Der Neujahrstag 2012 brachte eine Fahrradtour im fröhlichen Familienkreis um den Agongdian-Stausee im heutigen Stadtgebiet von Kaohsiung, im Süden Taiwan gelegen.



Bei frühlingshaften Wetter mit blauen Himmel lagen buddhistische Klänge in der Luft. Ein angenehmer Rückenwind trieb am Ende der Tour die Fahrradbegeisterten über den längsten Staudamm Taiwans. 2013 im trüben, grauen Deutschland wird sicherlich anders beginnen. Aber günstiger Weise bestimmt der erste Tag aus Erfahrung nicht den restlichen Verlauf des Jahres.

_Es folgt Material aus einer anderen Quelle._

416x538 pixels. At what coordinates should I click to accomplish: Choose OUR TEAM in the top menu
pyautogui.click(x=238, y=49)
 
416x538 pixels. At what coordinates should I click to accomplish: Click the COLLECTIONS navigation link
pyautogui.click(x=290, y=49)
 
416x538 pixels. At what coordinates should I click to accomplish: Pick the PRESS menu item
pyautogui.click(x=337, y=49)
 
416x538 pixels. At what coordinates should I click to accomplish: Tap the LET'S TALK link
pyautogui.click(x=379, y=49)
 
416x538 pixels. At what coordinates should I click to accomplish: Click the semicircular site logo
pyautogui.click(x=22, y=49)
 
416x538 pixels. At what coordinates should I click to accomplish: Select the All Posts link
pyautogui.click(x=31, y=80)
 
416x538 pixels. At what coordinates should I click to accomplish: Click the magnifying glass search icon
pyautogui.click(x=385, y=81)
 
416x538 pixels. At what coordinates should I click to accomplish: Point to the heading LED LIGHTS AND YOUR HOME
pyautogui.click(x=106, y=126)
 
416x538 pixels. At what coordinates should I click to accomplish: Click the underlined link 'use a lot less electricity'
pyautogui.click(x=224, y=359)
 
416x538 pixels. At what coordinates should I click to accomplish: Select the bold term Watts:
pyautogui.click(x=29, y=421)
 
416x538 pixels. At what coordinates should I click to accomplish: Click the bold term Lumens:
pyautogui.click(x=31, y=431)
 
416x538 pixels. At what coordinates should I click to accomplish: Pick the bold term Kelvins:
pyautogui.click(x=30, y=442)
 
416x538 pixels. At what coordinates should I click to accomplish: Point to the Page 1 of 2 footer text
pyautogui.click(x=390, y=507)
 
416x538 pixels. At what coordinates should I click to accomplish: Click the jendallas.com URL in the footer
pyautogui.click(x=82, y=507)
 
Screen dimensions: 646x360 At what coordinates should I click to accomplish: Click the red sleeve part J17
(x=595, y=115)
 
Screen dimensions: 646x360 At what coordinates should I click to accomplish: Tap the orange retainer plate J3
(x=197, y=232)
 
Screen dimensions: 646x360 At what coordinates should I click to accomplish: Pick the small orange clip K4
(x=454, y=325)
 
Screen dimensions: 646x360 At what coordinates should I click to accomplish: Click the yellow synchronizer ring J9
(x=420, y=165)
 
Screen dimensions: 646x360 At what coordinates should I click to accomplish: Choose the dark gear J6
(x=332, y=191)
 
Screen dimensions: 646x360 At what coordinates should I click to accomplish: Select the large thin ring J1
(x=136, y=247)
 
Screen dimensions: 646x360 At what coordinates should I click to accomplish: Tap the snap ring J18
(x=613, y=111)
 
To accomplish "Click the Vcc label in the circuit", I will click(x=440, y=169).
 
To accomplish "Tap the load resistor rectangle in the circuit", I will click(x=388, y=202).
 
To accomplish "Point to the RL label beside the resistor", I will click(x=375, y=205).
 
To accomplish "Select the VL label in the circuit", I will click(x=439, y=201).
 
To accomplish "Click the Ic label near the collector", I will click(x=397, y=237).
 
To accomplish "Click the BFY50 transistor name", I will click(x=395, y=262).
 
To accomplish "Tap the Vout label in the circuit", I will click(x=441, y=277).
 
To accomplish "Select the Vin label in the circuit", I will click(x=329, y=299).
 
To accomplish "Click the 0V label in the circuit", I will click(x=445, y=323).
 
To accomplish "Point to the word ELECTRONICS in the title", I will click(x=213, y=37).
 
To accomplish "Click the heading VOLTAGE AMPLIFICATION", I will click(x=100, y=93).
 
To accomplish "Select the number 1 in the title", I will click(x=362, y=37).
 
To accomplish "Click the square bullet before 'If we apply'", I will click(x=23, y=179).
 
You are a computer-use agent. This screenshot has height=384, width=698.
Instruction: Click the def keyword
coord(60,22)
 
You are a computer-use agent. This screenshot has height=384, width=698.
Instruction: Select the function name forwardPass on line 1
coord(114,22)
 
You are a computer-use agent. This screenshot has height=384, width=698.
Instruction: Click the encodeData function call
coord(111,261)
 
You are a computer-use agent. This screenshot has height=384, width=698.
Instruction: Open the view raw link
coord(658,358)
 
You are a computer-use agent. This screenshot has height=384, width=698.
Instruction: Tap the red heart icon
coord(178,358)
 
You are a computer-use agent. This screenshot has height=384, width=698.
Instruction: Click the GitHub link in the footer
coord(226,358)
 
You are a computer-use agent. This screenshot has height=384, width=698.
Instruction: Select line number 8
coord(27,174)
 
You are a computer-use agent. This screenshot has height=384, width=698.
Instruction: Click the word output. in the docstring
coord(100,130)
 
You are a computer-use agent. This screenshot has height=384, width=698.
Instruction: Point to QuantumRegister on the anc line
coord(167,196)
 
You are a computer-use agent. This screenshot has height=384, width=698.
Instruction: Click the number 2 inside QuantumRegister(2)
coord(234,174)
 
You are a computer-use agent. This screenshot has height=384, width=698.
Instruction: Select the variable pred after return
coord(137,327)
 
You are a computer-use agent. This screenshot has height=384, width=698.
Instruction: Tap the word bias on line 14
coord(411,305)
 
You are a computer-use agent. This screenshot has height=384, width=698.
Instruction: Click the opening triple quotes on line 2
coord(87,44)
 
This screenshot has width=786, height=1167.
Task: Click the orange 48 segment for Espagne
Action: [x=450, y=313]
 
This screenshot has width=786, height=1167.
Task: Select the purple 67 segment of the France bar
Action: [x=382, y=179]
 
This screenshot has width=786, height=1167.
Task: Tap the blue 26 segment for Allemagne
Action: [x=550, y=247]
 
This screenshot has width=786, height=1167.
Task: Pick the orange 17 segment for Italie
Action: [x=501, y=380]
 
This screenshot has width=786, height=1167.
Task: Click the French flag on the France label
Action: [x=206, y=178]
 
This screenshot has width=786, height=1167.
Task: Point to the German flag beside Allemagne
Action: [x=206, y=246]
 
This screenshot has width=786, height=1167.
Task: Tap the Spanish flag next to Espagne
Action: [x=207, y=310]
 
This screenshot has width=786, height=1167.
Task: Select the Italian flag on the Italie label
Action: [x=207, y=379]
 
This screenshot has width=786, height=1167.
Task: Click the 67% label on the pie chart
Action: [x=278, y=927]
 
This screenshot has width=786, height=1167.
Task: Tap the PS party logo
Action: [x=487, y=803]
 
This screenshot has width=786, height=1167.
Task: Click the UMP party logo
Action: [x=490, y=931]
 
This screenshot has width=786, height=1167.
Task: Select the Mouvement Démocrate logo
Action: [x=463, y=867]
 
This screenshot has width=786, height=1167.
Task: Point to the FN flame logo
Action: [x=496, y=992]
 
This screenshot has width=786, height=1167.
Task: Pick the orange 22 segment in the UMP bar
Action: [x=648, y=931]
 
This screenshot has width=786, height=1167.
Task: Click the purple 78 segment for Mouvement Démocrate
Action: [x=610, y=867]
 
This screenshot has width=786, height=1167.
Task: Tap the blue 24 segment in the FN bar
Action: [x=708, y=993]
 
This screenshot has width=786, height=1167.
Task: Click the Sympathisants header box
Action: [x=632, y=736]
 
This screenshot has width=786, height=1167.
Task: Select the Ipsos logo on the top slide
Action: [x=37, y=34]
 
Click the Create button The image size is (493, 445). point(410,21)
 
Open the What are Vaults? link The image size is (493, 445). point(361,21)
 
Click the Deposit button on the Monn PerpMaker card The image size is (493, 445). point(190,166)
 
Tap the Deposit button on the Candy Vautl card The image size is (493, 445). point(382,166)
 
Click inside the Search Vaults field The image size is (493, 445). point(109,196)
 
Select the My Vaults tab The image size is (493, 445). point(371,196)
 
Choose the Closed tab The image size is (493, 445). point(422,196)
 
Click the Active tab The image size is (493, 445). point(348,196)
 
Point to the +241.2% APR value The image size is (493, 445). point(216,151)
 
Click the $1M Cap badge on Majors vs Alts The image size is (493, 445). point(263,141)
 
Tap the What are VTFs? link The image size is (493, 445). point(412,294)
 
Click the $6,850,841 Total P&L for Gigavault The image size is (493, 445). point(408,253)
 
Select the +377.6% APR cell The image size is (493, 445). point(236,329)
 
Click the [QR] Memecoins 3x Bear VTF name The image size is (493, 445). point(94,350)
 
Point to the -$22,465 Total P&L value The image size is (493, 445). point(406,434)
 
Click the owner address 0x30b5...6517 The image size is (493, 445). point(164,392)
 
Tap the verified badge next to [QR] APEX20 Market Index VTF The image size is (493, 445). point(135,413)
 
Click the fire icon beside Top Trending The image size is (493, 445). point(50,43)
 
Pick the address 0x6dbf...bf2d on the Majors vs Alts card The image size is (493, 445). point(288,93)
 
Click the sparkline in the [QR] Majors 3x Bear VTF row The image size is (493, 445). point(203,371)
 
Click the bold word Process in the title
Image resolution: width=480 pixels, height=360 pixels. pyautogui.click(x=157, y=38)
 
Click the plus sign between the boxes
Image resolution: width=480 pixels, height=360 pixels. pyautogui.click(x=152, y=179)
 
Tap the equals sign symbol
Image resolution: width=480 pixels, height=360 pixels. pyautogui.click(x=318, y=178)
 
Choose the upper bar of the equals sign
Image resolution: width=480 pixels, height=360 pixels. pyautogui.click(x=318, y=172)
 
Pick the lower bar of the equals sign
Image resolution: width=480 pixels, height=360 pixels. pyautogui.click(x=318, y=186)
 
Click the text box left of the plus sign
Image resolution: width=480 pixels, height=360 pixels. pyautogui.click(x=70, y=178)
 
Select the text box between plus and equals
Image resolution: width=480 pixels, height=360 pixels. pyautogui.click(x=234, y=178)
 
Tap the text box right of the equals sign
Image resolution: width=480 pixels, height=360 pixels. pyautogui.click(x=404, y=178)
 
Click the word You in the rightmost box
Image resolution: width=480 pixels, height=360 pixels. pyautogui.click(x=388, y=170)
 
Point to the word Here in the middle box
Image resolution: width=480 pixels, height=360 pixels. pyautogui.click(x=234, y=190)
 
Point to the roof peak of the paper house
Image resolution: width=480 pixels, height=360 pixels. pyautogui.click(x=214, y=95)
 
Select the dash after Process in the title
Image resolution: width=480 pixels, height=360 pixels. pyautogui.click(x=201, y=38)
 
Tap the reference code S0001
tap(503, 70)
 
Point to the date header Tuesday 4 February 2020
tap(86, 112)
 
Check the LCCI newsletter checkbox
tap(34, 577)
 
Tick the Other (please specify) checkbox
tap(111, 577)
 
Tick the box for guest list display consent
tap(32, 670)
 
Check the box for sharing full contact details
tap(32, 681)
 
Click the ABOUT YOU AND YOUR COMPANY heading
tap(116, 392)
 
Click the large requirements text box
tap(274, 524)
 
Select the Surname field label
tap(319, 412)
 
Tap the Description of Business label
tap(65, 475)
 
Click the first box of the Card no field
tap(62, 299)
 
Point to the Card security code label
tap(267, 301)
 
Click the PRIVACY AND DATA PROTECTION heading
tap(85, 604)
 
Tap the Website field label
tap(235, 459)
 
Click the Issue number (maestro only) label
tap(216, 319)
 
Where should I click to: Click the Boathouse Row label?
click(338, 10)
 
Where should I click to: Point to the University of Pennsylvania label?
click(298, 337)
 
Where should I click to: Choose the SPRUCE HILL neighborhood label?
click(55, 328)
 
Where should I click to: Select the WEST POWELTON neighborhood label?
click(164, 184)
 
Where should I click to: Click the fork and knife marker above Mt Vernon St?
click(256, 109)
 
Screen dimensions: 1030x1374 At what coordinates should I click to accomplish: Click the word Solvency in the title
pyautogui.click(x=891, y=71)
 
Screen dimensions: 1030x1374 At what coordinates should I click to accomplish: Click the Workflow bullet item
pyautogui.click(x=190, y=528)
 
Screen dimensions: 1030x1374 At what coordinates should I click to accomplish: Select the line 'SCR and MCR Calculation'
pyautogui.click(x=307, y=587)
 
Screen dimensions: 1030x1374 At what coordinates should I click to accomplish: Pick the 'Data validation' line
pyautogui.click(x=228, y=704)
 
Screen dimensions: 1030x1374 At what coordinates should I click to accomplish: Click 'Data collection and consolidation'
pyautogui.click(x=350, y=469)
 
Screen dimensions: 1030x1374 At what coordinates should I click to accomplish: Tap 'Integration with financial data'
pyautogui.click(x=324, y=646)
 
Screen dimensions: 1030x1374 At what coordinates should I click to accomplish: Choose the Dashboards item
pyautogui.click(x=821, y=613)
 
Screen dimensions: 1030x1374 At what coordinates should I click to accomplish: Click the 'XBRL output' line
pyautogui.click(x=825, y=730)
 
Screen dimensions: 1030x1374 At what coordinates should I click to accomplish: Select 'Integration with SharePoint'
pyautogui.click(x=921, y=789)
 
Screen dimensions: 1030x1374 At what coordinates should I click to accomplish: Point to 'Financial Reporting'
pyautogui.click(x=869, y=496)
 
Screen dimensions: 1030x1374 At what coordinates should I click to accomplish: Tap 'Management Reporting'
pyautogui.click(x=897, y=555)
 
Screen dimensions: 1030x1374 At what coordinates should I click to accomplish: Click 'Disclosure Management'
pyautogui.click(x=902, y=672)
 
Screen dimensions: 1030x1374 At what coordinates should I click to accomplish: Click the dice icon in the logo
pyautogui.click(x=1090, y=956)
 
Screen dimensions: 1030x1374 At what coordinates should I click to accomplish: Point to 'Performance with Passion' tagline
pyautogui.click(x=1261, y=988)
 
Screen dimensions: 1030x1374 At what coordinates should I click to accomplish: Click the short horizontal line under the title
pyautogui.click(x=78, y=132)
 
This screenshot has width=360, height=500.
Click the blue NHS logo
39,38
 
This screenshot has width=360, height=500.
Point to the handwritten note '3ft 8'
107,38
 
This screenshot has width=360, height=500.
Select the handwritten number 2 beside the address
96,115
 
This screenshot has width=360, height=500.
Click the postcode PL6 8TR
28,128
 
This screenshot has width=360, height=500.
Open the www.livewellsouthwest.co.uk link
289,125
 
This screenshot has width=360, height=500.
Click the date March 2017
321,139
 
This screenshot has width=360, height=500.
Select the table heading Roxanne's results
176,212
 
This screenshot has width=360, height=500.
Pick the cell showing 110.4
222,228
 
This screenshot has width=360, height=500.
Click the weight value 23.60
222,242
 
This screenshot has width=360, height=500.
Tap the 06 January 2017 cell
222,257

Donnerstag, 27. Dezember 2012

Tu Di Gong trifft Jesus - Tu Di Gong meets Jesus

Der Gott der Erde Tǔ Dì Gōng (土地公) war zuletzt Thema in diesem Blog. Sehr ausführlich wird seine Bedeutung auf Taiwan auch in dem interessanten Aufsatz von Christopher A. Hall beschrieben. Zur diesjährigen Weihnacht hatte die chinesische Gottheit nun Gelegenheit, den christlichen Heiland im festlich geschmückten Elternhaus zu treffen.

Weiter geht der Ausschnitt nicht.